13. À ciência não interessa o “sentido da vida humana”, e sim as “leis da natureza”. À consciência mítica, as “leis da natureza” só interessam na medida que revelem um sentido para a vida humana.

15. O interesse em identificar e mostrar a cadeia de acontecimentos e a sua lógica interna imanente à natureza é tão importante quanto a necessidade que temos de emprestar um sentido ao tudo o que nos cerca.

16. Ciência e mito são discursos distintos, de gêneros distintos, com intenções distintas, mas ambos, cada um a seu modo, atendem a necessidades humanas.

17. O Criacionismo luta, histericamente, para os “igualar” ciência e mito.

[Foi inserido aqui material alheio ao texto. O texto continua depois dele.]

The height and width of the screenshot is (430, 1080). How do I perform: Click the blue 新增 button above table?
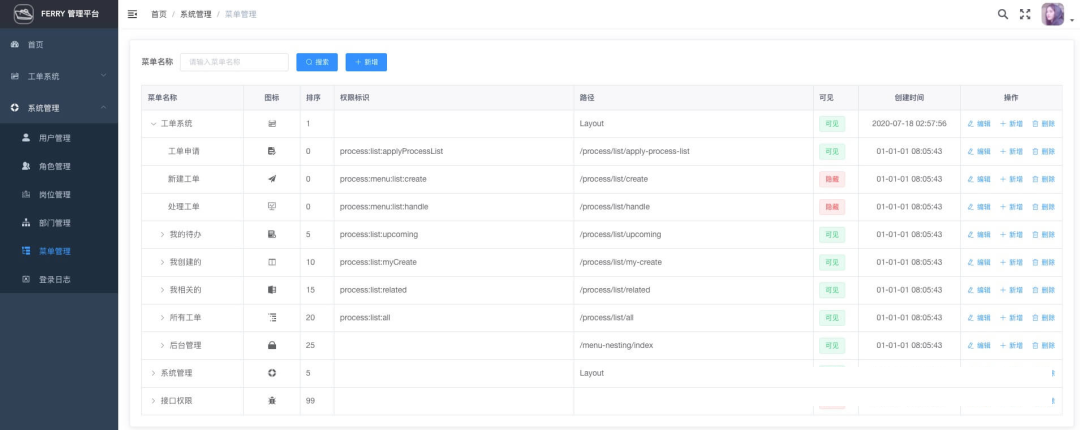point(366,62)
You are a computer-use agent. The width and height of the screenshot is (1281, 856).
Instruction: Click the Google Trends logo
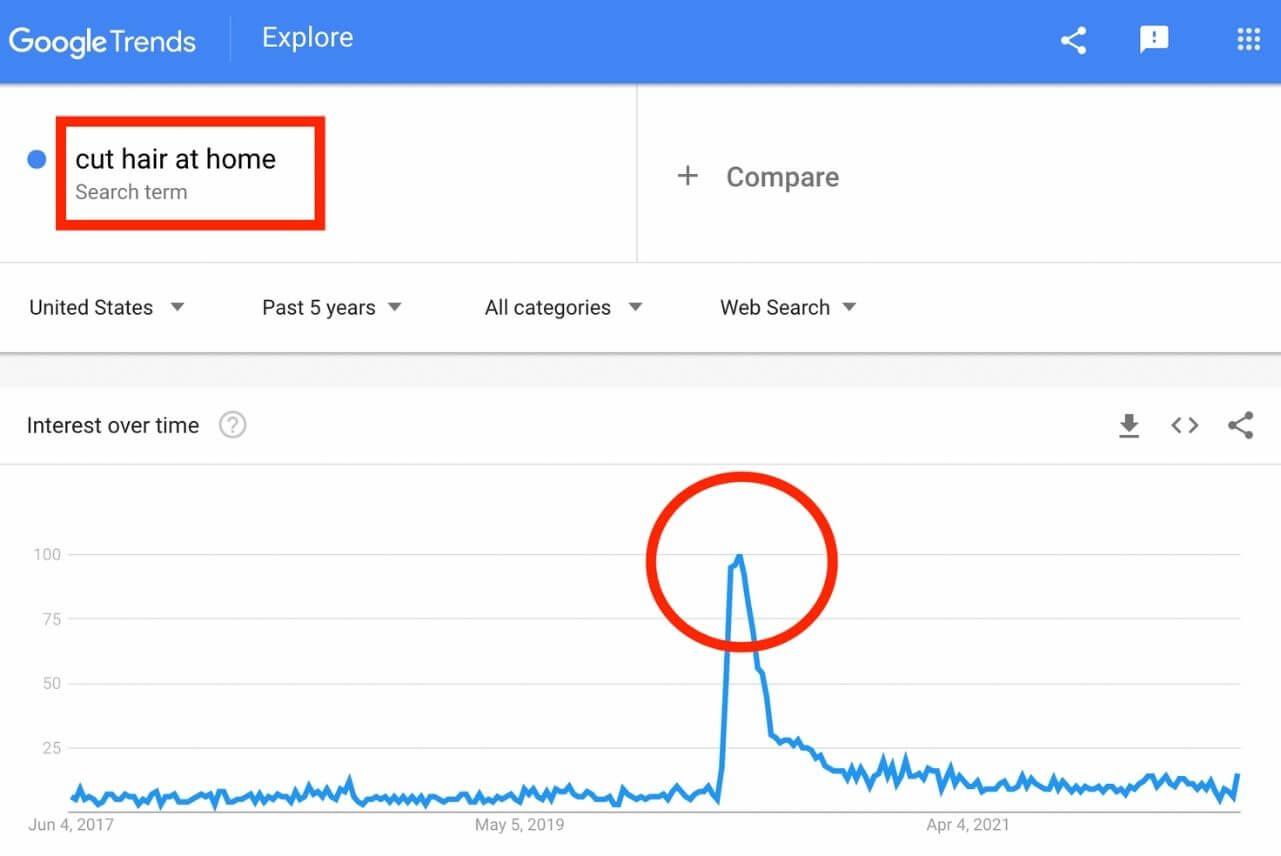click(x=103, y=41)
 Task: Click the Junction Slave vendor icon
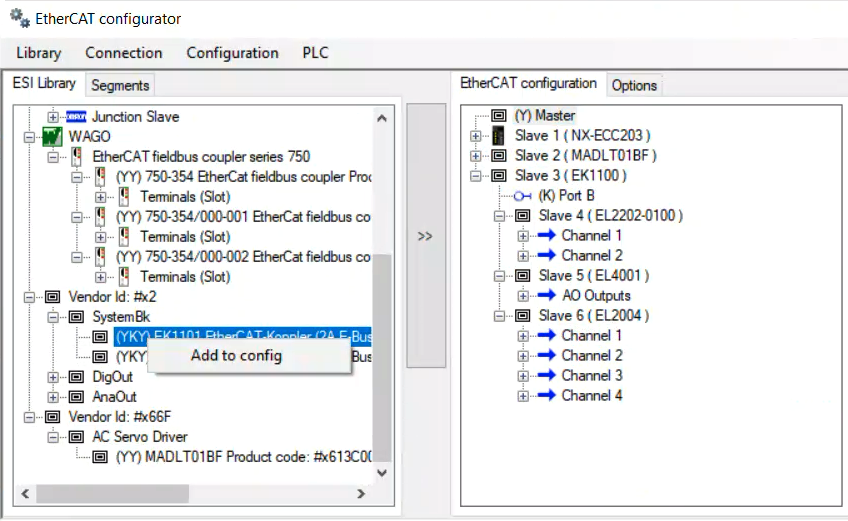(x=76, y=117)
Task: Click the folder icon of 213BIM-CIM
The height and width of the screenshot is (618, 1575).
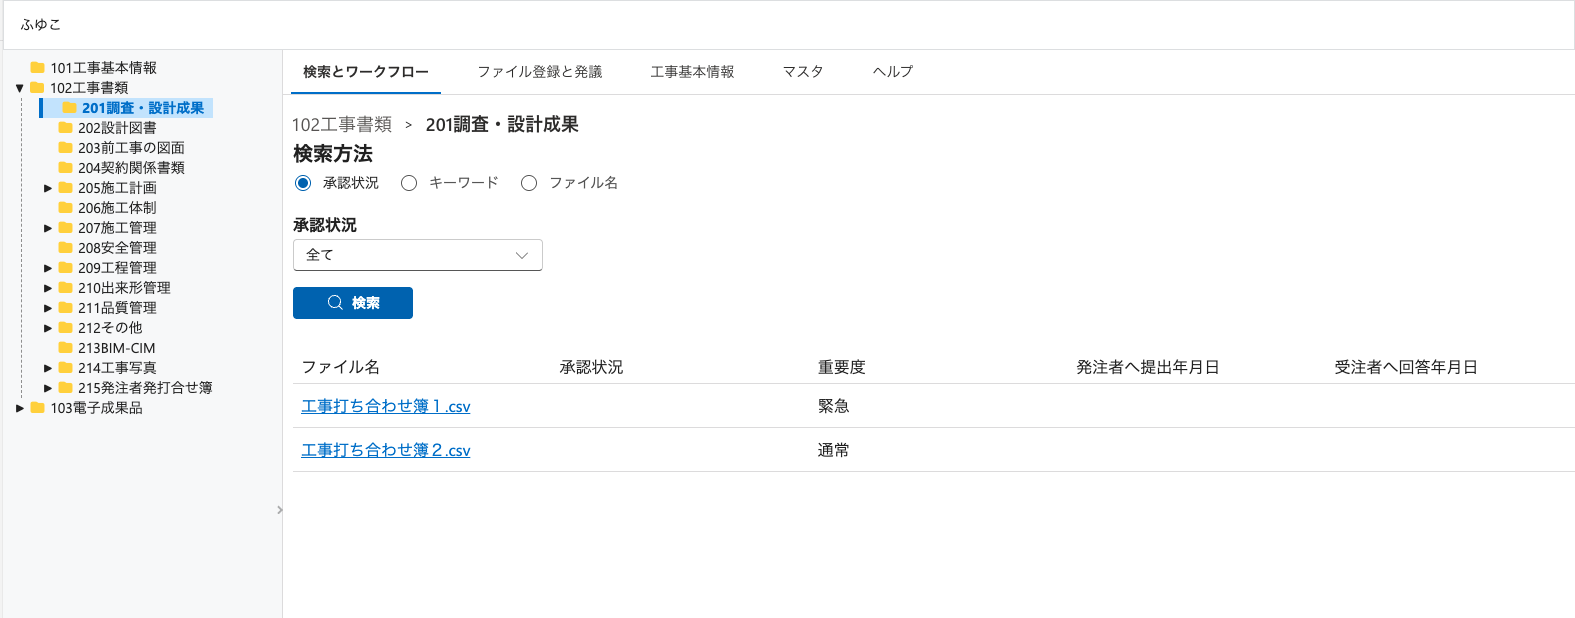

Faz isto com um claro interesse político-religioso: fazer retroceder a marcha da história à pré-modernidade, quando toda produção espiritual humana (filosofia, ciência, arte etc.) tinha que estar subordinado aos chefes religiosos.

18. A modernidade emancipou a produção espiritual humana dos chefes religiosos, o que resultou em extraordinárias conquistas de Civilização. Max Weber chamou este processo de modernização de “autonomia das esferas de valor”, onde a política, a arte, a ciência libertam-se da tutela da religião.

19. A perda de centralidade da religião no Ocidente abriu a possibilidade para a própria religião reencontrar-se com a sua dimensão ética, existencial, perdida ao longo da história, quando se confundiu com moral e política.

20. O Criacionismo é, a um só tempo, historicamente regressista e religiosamente deletério. Ao impor, com um interesse politicamente reacionário, ao texto bíblico a sua leitura literal, a extraordinária riqueza simbólica que ali reside se perde melancolicamente.

21. O Criacionismo faz má política e má religião: má política por reacionarismo regressista e má religião por querer condená-la a seguir reduzida à moral. Permanecendo reduzida à moral, a religião perde a chance de redimir-se a si própria.